The best diet for High Blood Pressure
Cut the Salt
Too much salt causes fluids to build up in your body. This puts extra pressure on your heart. You will need to lower your sodium to either 2,300 or 1,500 milligrams a day, depending on your health, age, race, and any medical conditions. Here are some ways to cut back:
· Choose low- or no-sodium foods and condiments.
· Watch foods that are cured, smoked, or pickled.
· Limit processed foods. They're often high in sodium.
Get Your Grains
Eating whole grains like whole wheat breads, brown rice, whole grain cereals, oatmeal, whole wheat pasta, and popcorn is a good way to get fiber. Some fiber helps lower your cholesterol and also keeps you feeling full longer. For a diet of 2,000 calories per day: Eat six to eight servings a day. One serving is a slice of bread, 1 ounce of dry cereal, or ½ cup of cooked whole wheat pasta, rice, or oatmeal (about the size of half a baseball).
Load Your Plate With Vegetables
Vegetables give you fiber, vitamins, and minerals. They don't have a lot of calories or fat -- a good recipe for controlling blood pressure. Have four to five servings of vegetables a day. That’s 1/2 cup of cooked or raw vegetables, 1 cup of raw leafy vegetables, or 1/2 cup of vegetable juice for each serving. Iffy about veggies? Start by adding a salad at lunch and dinner.
Don't Forget Fruit
Fruits offer lots of fiber and vitamins that are good for your heart. Many also have potassium and magnesium, which lower blood pressure. Have four to five servings of fruit every day. One serving is a medium apple or orange, or 1/2 cup of frozen, fresh, or canned fruit. One-half cup of fruit juice or 1/4 cup of dried fruit also counts as a serving. Try adding bananas or berries to your breakfast cereal or have fruit for dessert.
Have Some Yogurt
Low- and no-fat dairy foods are good sources of calcium and protein, which can help maintain a healthy blood pressure. Try to get three servings of dairy every day. Choose skim or 1% milk, buttermilk, and low- or no-fat cheeses and yogurt. Frozen low-fat yogurt is OK, too. One serving equals 1 cup of yogurt or milk, or 1 1/2 ounces of cheese -- about the size of three dice.

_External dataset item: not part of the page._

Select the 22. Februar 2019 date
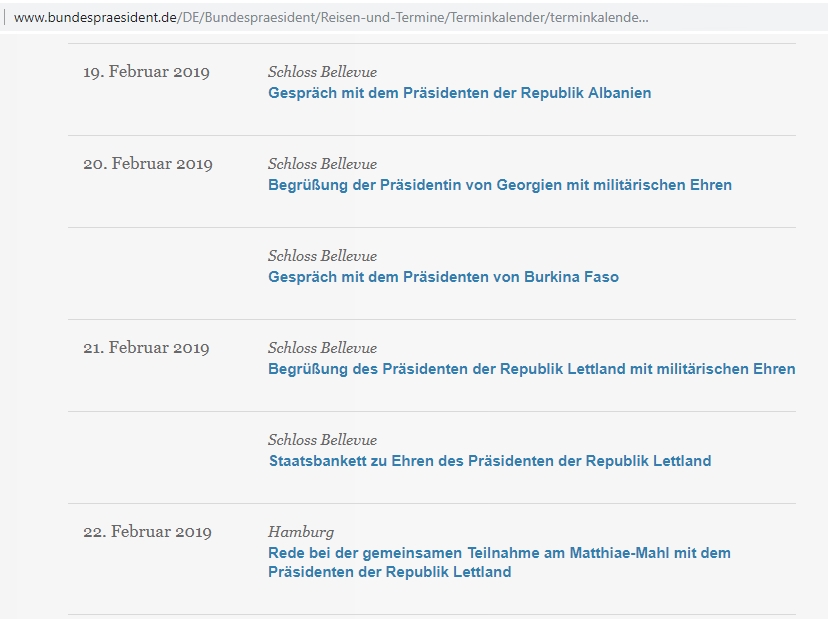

Go for Lean Meats and Fish
You can still eat meat. Just make sure it’s lean. Meats are good sources of protein and magnesium. Skinless chicken and fish are also on the menu. Limit your servings to six or fewer a day. A serving is 1 ounce of cooked meat, fish, or poultry, or one egg. A good rule is to have no more than 3 ounces of meat at a meal -- the size of an iPhone. Limit egg yolks to no more than four in a week.
Add Nuts and Legumes
Nuts, legumes, and seeds are rich in magnesium, protein, and fiber. Walnuts are full of omega-3 fatty acids, which may help lower your risk of heart disease. Enjoy as many as five servings of these foods each week. That’s 1/3 cup of nuts, 2 tablespoons of seeds, or a 1/2 cup of cooked dried beans or peas in each serving. Grab a handful of seeds or nuts as a snack. Or add beans to your salads or soups.
Cut Back on Fats and Oils
Eating too many fats can cause high cholesterol and heart disease. With DASH, you’ll limit fats and oils to two to three servings a day. A serving is 1 teaspoon of margarine or vegetable oil, 1 tablespoon of mayonnaise, or 2 tablespoons of low-fat salad dressing. When cooking, use vegetable oils like olive or canola instead of butter.
Get Enough Potassium
Potassium is another important part of the DASH diet. Getting enough of this mineral may help lower your blood pressure. It's best to get potassium from food instead of supplements. Aim for 4,700 milligrams (mg) a day. Try these potassium-rich foods:
· Potato: 926 mg
· Sweet potato: 540 mg
· Banana: 420 mg
· Avocado (1/2): 345 mg
· Cooked spinach (1/2 cup): 290 mg
Keep a food diary
Start by keeping a food diary for a few days and see how your diet stacks up. Then start making changes. You’ll aim for around 2,000 calories a day. It may vary some depending on your body and how active you are. Ask your doctor for advice.